Teenage pregnancy during the late 1990s has risen tremendously throughout the years. Many studies have found that the number one age groups of teenagers that become pregnant are between the ages of 15 and 16. This age group is entering a world of its own called high school filled with homework, parties, and last but not least sex.

In our modern society, safe sex has become a major concern in the United States. As early as elementary school, children are learning about the "birds and the bees". Today, sex is a subject of conversation everywhere and is considered a social topic. You can go just about anywhere and hear about sex, and the media is a very big one. However, despite information that is now available on safe sex 53 percent of young women are having, or have had, unprotected sex (Chudnofsky 54).

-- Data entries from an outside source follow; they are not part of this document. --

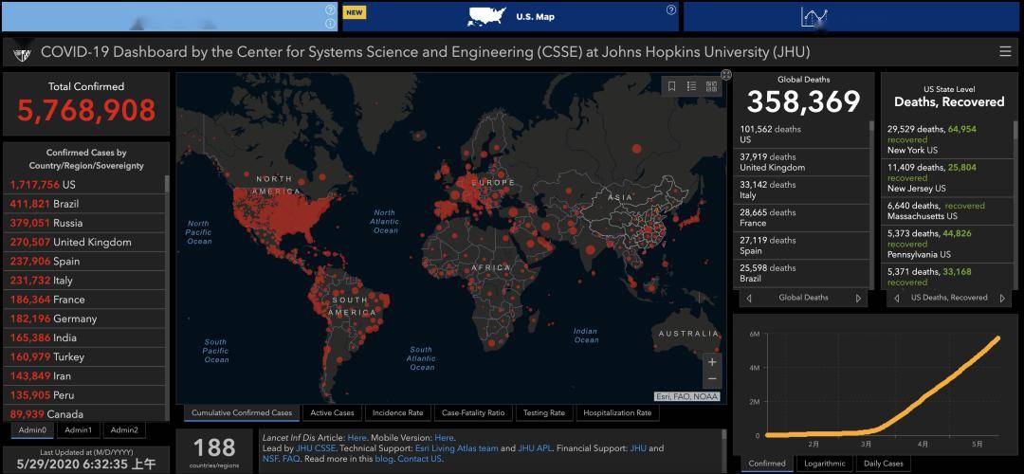
Task: Expand the map using the top-right corner icon
Action: tap(725, 75)
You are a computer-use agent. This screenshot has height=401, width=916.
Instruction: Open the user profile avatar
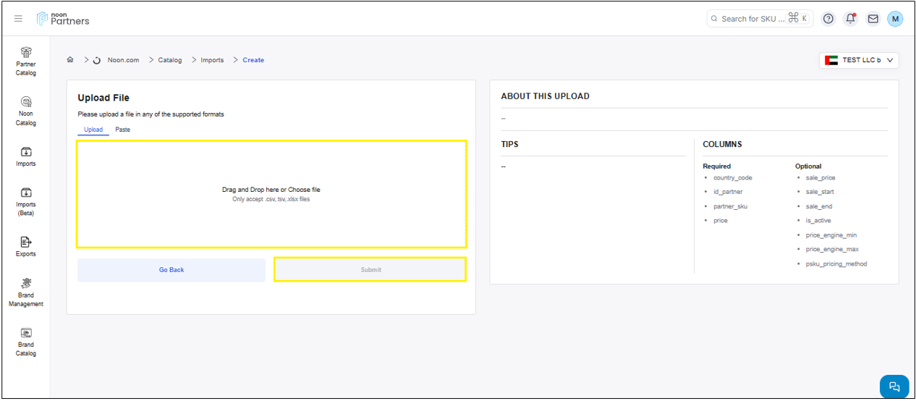pos(895,19)
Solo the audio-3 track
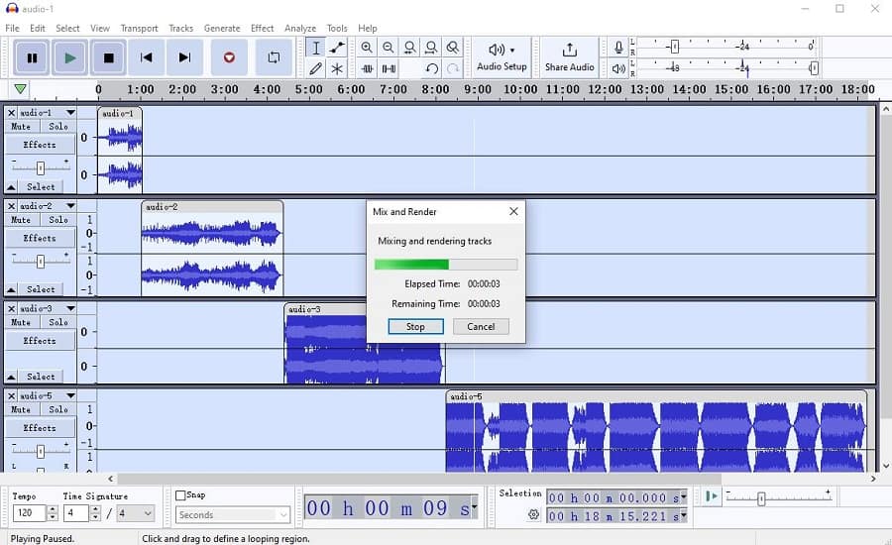This screenshot has height=545, width=892. tap(58, 322)
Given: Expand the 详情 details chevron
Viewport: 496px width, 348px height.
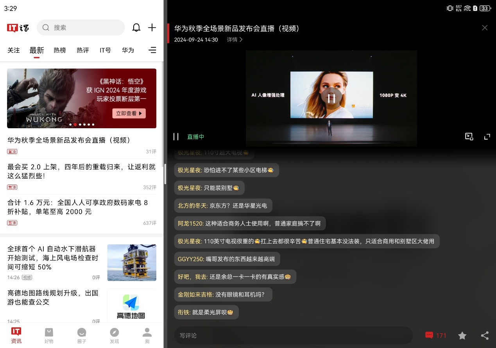Looking at the screenshot, I should [x=235, y=39].
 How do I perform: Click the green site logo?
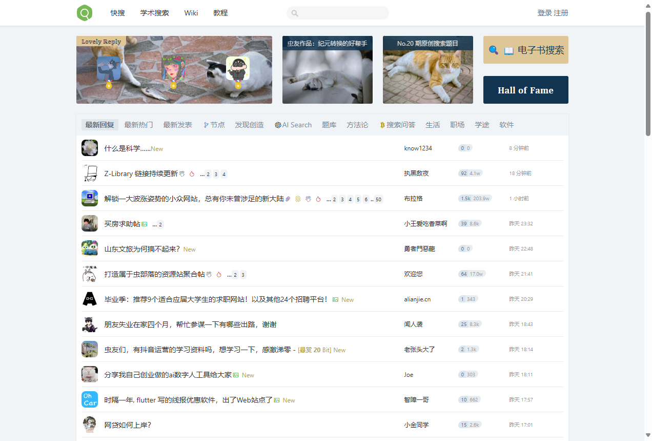point(84,12)
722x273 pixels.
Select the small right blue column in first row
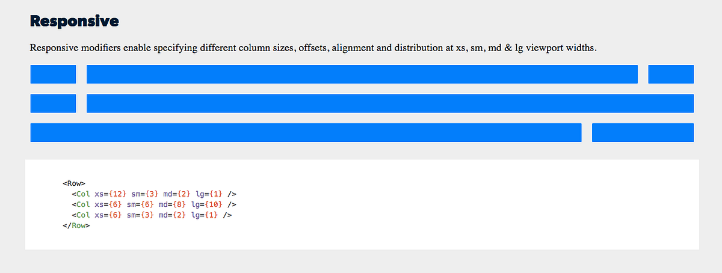click(x=671, y=74)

That is a very big percentage of people having sex which greatly increases their risk of catching a sexually transmitted disease or even becoming pregnant.

An increase in reported sexually transmitted diseases among young teens has prompted many communities to take action to protect their youth. One proven method is to provide comprehensive sexuality education along with school based programs that make birth control and contraceptives available to sexually active youth. Numerous national health organizations have adopted policies in support of school birth control availability.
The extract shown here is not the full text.